+1124 Hi friends,
I have a few questions tonight, hope you do not mind...
calculate x
\((x+2)(2x-3)\leq-3\)
I did this:
\(x+2\leq-3\) or \(2x-3\leq-3\)
\(x\leq-5\) or \(x\leq0\)
Does not seem right??
+514 Hi there,
i cant see ur steps but here are mine:
\(\left(x+2\right)\left(2x-3\right)\le-3\)
\(2x^2+x-3\le0\)
\(\left(x-1\right)\left(2x+3\right)\le0\) (u get this by factoring \((x-1)(2x+3)\))
\(-\frac{3}{2}\le x\le 1\) (identify the interval)
More here: https://www.symbolab.com/solver/step-by-step/%5Cleft(x%2B2%5Cright)%5Cleft(2x-3%5Cright)%5Cle-3
+1124 Hi mworkhard222,
thank you for the quick response...but please just tell me if you don't mind...

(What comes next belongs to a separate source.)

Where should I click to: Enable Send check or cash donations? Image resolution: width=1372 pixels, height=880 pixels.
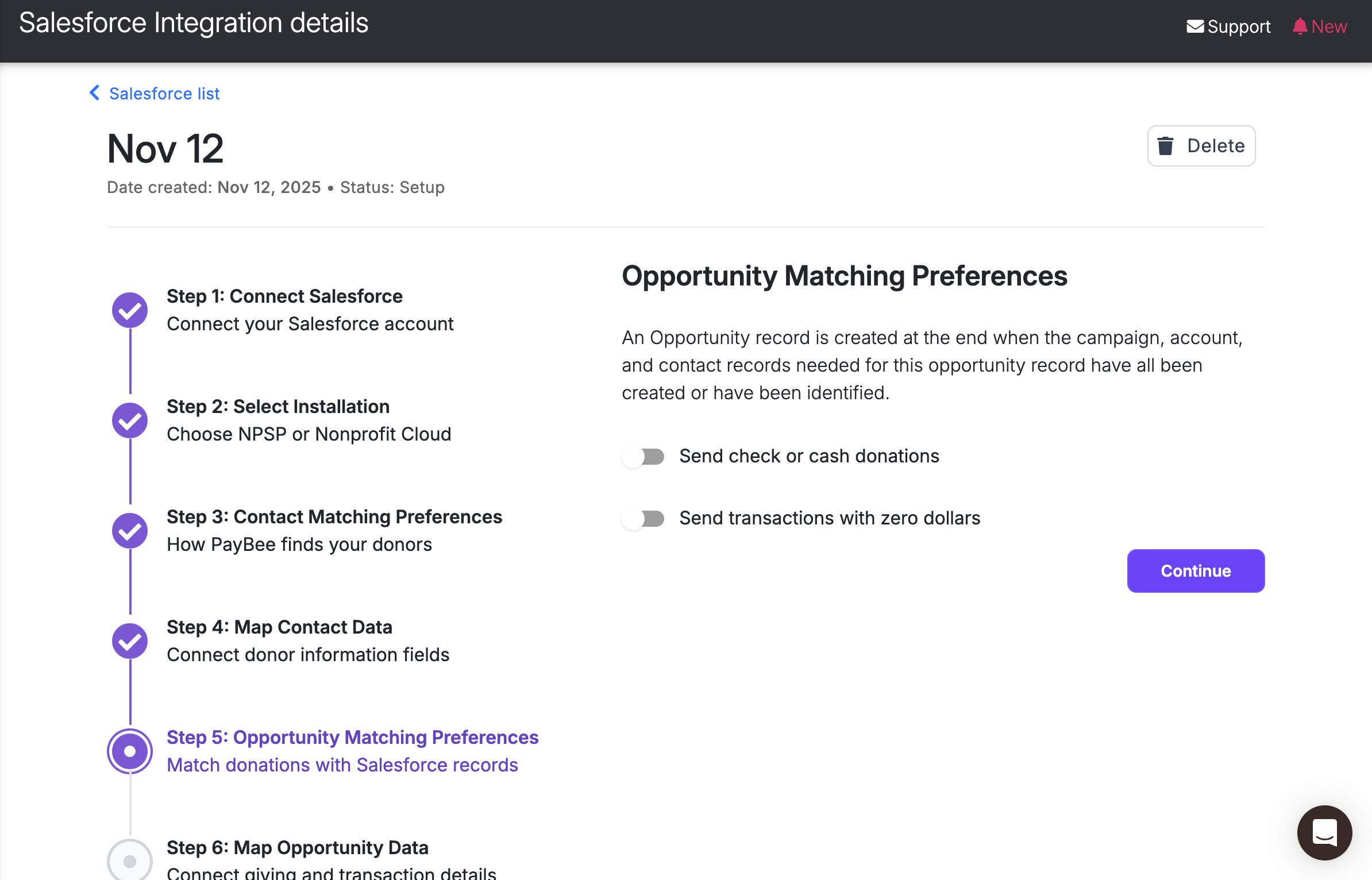tap(643, 457)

I thought the factors were already out there...meaning the (x+2) and the (2x-3)??
+2401 (x+2)(2x-3) =< -3
2x^2 + x - 6 =< -3
2x^2 + x - 3 =< 0
(2x+3)(x-1) =< 0
If x > 1, both 2x-1 and x+1 will be positive causing x to not satisfy the equation. positive * positive = positive
If x < -1.5, both 2x-1 and x+1 will be negative causing x to not satisfy the equation. negative * negative = positive
So x has to be inbetween, x = [-1.5, 1]
=^._.^=
+1124 Hi catmg,
I've got it thanx, my mistake was I thought the first equation already had the factors, but the factors are really only established once the equation is equal to, or more, or less than 0..and not -3. Thank you kindly.